Allein 2,2 Millionen Mal krachte es 2006 auf Deutschlands Straßen, so weist es die Tabelle des Statistischen Bundesamtes aus. Immer ist das ein Fall für die Kfz-Versicherungen. Im Kampf um die günstigsten Konditionen soll moderne Technik helfen und die Benutzung des Autos exakt erfassen.

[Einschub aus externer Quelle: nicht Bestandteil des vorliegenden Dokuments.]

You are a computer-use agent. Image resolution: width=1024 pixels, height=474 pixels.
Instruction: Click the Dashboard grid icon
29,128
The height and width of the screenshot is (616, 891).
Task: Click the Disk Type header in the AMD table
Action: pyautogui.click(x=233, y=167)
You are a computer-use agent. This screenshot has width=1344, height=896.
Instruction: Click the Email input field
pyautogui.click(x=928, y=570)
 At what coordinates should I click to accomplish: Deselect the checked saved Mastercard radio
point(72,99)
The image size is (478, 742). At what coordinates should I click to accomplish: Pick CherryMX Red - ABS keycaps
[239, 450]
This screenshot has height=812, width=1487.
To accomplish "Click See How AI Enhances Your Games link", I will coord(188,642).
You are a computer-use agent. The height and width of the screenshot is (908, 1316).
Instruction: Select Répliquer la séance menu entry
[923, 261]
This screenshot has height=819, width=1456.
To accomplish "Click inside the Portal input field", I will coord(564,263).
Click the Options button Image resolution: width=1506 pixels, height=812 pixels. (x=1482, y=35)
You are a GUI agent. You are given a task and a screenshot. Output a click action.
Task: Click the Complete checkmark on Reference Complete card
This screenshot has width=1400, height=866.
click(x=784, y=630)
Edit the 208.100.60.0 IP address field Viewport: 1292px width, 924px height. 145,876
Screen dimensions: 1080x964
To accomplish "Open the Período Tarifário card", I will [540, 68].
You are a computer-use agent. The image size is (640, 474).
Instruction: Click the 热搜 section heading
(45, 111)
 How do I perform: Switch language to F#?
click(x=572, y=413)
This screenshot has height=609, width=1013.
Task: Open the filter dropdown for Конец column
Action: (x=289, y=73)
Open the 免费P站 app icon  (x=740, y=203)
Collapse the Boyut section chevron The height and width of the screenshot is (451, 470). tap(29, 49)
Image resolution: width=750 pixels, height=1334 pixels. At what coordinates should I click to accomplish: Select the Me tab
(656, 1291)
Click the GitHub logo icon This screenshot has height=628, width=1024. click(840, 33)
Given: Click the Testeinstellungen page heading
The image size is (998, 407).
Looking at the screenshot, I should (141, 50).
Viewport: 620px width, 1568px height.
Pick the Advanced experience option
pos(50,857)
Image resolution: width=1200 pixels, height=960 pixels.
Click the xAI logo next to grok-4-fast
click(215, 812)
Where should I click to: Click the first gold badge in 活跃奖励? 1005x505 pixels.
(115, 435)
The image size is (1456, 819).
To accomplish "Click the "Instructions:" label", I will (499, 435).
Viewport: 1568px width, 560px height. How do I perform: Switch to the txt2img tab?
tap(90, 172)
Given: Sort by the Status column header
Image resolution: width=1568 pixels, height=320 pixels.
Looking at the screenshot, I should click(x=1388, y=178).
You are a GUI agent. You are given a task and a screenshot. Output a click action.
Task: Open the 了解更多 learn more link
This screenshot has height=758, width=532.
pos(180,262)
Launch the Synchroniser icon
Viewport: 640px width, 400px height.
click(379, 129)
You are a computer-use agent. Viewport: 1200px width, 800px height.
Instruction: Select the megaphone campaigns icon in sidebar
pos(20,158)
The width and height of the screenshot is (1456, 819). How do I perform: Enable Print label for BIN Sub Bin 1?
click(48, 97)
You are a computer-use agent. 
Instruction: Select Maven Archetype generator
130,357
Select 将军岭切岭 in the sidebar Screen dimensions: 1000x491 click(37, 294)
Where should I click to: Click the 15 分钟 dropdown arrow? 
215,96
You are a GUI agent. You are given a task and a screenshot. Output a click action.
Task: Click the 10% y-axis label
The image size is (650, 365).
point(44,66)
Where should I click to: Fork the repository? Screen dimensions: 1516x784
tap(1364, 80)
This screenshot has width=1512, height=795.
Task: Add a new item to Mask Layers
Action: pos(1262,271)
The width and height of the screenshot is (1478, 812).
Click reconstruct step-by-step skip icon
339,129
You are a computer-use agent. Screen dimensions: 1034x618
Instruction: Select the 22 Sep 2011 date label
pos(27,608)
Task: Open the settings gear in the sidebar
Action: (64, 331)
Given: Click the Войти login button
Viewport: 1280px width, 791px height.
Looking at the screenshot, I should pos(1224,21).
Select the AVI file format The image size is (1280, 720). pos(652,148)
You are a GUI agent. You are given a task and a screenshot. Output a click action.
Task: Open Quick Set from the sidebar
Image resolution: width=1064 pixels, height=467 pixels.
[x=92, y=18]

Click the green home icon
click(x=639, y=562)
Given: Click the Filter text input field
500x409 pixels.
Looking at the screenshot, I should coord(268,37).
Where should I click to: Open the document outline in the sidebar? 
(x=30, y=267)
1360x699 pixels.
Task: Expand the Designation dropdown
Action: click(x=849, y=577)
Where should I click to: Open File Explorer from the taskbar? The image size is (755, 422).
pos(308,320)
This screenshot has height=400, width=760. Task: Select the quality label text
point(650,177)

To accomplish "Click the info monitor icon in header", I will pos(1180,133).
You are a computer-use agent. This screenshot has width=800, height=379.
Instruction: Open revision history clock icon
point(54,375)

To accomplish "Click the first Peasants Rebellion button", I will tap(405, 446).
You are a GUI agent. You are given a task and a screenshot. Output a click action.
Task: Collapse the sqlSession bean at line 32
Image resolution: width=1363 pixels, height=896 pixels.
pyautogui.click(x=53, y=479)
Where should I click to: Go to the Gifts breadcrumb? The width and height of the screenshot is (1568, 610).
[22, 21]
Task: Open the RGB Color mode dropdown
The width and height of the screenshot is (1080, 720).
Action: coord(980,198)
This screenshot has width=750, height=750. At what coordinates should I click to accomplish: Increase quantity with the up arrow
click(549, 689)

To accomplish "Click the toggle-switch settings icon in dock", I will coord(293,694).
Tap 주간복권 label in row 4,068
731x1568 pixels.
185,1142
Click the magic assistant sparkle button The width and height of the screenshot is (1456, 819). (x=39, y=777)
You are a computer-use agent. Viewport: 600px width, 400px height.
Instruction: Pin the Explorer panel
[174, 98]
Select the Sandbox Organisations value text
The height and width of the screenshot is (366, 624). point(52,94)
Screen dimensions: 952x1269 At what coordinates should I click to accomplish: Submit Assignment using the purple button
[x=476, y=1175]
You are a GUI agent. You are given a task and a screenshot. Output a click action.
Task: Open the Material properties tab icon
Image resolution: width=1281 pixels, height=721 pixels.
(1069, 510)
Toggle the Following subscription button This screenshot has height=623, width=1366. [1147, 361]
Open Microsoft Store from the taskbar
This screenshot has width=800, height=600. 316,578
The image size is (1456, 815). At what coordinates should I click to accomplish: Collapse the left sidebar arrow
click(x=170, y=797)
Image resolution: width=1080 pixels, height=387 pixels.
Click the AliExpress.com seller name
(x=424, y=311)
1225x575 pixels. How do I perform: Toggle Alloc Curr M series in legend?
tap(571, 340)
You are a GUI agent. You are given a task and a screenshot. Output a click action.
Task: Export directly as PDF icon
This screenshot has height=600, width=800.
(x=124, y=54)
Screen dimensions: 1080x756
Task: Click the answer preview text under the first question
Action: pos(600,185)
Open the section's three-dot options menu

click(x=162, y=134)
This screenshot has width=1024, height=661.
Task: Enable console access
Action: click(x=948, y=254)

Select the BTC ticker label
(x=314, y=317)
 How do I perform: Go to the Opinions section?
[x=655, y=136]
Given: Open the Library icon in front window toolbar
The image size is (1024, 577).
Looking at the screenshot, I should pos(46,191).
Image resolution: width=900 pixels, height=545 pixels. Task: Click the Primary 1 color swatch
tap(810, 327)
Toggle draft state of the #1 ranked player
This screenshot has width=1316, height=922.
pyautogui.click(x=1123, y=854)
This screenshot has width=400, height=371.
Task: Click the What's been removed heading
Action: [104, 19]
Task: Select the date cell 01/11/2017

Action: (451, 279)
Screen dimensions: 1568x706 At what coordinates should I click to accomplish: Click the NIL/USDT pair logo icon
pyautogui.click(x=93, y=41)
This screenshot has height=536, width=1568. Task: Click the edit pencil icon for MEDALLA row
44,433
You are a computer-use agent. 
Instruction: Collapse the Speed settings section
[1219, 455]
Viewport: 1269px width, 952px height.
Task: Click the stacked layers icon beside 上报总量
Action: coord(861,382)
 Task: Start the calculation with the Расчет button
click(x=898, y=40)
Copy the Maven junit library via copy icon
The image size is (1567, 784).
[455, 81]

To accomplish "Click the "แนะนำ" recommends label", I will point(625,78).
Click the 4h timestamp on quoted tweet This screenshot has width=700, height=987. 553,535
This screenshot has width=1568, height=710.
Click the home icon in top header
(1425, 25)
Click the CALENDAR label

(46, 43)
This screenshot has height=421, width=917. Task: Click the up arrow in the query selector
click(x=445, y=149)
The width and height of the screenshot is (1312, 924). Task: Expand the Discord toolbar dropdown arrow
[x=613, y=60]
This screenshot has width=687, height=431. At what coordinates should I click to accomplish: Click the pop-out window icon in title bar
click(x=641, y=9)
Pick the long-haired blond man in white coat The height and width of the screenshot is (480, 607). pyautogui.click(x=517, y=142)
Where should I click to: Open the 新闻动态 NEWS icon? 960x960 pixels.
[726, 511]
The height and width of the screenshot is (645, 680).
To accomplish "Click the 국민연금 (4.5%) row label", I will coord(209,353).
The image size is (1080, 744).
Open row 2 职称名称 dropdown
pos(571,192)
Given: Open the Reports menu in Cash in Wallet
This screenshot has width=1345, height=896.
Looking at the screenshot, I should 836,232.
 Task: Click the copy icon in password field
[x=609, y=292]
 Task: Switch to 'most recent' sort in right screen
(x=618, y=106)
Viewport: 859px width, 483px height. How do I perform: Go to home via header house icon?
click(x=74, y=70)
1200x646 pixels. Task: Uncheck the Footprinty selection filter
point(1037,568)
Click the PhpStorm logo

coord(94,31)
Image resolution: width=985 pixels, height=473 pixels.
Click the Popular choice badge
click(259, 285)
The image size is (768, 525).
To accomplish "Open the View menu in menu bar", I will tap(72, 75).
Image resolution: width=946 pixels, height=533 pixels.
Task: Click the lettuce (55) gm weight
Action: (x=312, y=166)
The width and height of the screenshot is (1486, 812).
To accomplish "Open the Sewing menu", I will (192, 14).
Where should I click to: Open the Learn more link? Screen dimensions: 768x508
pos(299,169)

Von Detlev Karg | 19.05.2007
    "Pay as you drive" heißt das Angebot, das seit Herbst 2006 auf der Britischen Insel bereits regen Anklang findet. Einen festen Preis gibt es nicht. Es kommt immer darauf an, wann, wie lange, wohin und auf welchen Straßen ein Kunde unterwegs ist. Gezahlt wird monatlich. Die Tarife richten sich nach aktuellen Auswertungen gefahrener Strecken, wie Anthony Lovick, Aktuar der Norwich Union, erläutert:

    "Im Normalfall fragen Sie die Leute nach Ihrem Alter und welchen Wagen Sie haben, alle diese Faktoren sind gut bekannt. Aber für dieses Produkt haben wir eine ganz neue Datenbasis und die Kernfrage war: Was können wir mit diesen Daten machen, wo ist der unbekannte Faktor, der Faktor X?"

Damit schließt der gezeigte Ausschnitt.